Die Möglichkeit der allgemeinen Genehmigungserteilung zur Einschaltung von Subunternehmern stellt im Zusammenhang mit Cloud und Rechenzentrums Services eine erhebliche Erleichterung zur Aufrechterhaltung der Flexibilität und Skalierbarkeit der Services dar, da nicht jede Änderung auf Seiten eines Subunternehmers einer neuen schriftlichen Genehmigung des Verantwortlichen bedarf. Hinzu kommt die Erleichterung des Abschlusses der erforderlichen Verträge oder Rechts­instrumente durch die elektronische Form, die jedoch durch das Schriftform-Erfordernis zur Genehmigungserteilung zur Einschaltung von Subunternehmern etwas konterkariert wird. Die künftigen Standard­vertragsklauseln dürften zumindest bei einfach gelagerten Daten­ver­ar­beitungen ebenfalls für eine weitere Erleichterung sorgen. Dabei ist jedoch zu beachten, dass die Standard­vertragsklauseln noch nicht erlassen sind, sondern deren Erlass im Ermessen der EU-Kommission bzw. der Kohärenzverfahrens steht. Unabhängig davon muss der Verantwortliche jedoch in jedem Einzelfall überprüfen, ob sie für die auszulagernden Datenverarbeitungsvorgänge die geeigneten Mittel darstellen. Er bleibt für die Einhaltung der Anforderungen der DSGVO verantwortlich. Ebenfalls können künftig die genehmigten Verhaltensregeln oder Zertifizierungen eine Erleichterung bei der Einhaltung der erforderlichen datenschutzrechtlichen Garantien darstellen.

 

Was ist ein Joint Control in Abgrenzung zur Auftrags­verarbeitung?
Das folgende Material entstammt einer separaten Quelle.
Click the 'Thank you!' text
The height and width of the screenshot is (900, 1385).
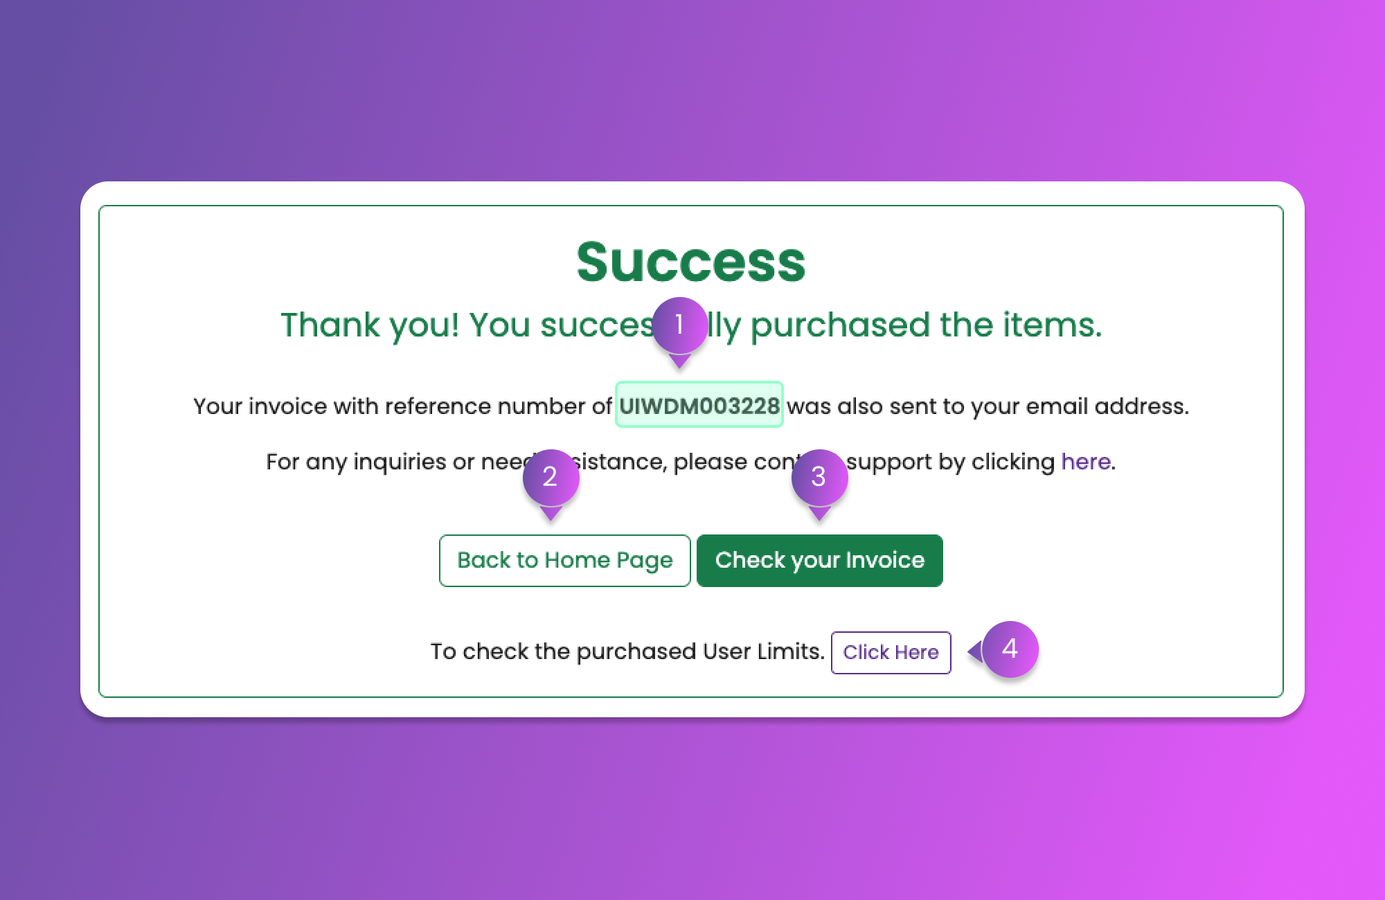point(370,325)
Das Instrument des Joint Control gab es auch bereits unter der bisherigen Datenschutzrichtlinie vom 24. Oktober 1995, war jedoch im Bundesdatenschutzgesetz (BDSG) nicht umgesetzt. Anders als bei der Auftragsdatenverarbeitung, im Rahmen derer der Verantwortliche die Mittel und Zwecke der Daten­verarbeitung festlegt und lediglich den Auftragsverarbeiter mit der Durchführung der Datenverarbeitung beauftragt, gibt es beim Joint Control zwei Ver­ant­wort­liche, die gemeinsam die Zwecke und Mittel der Datenverarbeitung festlegen (Art. 26 DSGVO). Diese Möglichkeit kann künftig bei der Datenüber­mittlung innerhalb eines Konzerns oder einer Unternehmens­gruppe zur Regelung der Datenverarbeitung durch mehrere Gesellschaften eine wichtige Rolle spielen.

 

Welche Bedeutung haben Privacy-by-Design und Privacy-by-Default in diesem Kontext?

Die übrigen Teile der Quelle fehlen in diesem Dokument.